# DIRECTIONS
Your task is to gather the lines below that hold the string "computer".

RECORD SET: Begin

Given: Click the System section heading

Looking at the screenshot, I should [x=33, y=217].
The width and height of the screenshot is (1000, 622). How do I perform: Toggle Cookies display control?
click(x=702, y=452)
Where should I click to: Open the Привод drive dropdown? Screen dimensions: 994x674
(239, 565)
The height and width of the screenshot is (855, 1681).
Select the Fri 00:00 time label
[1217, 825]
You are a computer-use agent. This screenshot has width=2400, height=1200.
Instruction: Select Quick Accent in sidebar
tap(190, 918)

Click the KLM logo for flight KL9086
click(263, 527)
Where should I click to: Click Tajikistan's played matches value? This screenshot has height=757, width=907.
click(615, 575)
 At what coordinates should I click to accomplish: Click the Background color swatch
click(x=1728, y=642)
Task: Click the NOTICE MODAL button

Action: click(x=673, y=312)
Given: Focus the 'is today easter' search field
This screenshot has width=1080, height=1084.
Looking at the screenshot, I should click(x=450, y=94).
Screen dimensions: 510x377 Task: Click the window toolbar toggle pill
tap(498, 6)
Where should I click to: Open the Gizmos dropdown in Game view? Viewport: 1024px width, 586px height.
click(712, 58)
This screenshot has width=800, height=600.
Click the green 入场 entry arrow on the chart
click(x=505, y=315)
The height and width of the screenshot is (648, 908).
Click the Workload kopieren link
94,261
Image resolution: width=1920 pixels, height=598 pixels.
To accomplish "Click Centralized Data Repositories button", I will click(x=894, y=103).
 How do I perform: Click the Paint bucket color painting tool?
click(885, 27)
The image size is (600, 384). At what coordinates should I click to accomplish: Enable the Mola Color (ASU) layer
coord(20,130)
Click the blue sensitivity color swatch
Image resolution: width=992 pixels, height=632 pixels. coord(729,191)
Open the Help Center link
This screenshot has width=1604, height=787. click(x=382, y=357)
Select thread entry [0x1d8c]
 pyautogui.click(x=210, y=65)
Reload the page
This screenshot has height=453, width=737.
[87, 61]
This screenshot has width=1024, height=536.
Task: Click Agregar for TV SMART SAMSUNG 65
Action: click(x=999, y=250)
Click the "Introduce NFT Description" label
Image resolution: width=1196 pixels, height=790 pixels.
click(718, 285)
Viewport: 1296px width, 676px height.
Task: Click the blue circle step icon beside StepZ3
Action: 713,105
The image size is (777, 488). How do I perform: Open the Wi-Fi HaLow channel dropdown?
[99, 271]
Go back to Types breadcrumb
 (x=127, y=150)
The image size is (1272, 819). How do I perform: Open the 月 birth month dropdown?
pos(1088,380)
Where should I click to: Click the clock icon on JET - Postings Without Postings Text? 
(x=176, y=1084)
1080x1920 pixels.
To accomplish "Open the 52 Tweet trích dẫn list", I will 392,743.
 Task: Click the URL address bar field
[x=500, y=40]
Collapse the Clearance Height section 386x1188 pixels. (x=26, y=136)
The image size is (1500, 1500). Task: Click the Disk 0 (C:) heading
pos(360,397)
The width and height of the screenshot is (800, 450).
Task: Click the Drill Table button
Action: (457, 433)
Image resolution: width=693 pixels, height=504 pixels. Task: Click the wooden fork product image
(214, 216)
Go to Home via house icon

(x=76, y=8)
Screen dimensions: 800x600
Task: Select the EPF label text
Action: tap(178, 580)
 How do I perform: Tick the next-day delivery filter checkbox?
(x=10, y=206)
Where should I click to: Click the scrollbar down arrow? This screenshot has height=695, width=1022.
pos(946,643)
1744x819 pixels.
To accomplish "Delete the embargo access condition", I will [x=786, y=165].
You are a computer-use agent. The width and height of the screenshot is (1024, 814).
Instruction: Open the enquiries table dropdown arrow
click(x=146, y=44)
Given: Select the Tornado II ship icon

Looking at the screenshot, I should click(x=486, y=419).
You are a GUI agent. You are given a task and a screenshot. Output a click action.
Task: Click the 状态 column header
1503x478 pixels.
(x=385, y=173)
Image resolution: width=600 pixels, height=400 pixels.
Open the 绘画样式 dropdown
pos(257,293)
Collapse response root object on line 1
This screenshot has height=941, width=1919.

RECORD SET: End

# SOLVED EXERCISE
You are a computer-use agent. This screenshot has width=2400, height=1200.
You are a computer-use agent. The width and height of the screenshot is (1024, 814).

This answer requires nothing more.